▸ **任务目标**
找出下方材料中所有含有字符串“This”的行，逐行照抄列出。

▸ **记录信息**
******

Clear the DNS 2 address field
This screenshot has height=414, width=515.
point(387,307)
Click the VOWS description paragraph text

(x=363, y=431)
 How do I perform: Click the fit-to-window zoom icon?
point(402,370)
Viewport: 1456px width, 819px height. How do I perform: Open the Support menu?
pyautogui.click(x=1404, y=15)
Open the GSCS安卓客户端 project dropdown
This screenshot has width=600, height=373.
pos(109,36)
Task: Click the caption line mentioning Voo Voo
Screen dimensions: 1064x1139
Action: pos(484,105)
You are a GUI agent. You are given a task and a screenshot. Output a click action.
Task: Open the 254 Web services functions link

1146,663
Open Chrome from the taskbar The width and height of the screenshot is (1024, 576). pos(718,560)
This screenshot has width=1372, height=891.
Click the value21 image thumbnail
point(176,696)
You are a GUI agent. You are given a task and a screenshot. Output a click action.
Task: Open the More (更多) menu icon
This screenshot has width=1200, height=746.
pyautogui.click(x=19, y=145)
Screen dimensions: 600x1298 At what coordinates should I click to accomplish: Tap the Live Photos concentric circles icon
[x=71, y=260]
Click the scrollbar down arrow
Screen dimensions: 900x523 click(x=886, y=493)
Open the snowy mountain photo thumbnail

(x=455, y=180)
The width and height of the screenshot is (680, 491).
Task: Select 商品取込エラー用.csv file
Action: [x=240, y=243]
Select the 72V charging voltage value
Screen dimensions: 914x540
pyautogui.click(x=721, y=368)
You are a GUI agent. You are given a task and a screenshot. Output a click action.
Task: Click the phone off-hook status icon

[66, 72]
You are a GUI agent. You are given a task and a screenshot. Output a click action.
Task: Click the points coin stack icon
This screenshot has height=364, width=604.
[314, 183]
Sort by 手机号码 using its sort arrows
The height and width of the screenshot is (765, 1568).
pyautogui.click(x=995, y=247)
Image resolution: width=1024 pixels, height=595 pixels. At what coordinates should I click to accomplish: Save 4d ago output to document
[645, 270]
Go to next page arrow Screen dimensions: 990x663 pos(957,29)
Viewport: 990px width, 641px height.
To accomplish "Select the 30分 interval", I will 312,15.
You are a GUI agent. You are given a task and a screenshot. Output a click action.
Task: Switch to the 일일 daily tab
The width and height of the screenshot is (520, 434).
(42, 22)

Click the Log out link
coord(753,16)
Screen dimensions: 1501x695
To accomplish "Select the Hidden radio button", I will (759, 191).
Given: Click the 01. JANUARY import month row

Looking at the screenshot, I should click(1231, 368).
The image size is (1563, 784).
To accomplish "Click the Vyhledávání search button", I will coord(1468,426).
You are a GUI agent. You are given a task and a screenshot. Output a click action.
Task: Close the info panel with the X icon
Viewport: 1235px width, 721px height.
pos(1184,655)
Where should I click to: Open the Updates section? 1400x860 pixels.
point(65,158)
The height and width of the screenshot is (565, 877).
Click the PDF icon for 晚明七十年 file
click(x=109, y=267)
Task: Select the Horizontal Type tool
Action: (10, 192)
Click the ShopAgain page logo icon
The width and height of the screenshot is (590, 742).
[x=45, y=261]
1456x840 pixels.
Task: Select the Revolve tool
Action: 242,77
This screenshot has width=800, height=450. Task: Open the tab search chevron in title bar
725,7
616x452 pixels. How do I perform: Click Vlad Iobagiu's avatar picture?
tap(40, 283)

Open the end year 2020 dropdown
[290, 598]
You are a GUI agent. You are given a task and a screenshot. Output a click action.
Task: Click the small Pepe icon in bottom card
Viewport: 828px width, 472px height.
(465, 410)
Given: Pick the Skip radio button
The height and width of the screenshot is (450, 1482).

******

▸ **回答**
This screenshot has height=414, width=515.
This screenshot has width=600, height=373.
This screenshot has width=1372, height=891.
This screenshot has width=1200, height=746.
This screenshot has height=364, width=604.
This screenshot has width=800, height=450. Task: Open the tab search chevron in title bar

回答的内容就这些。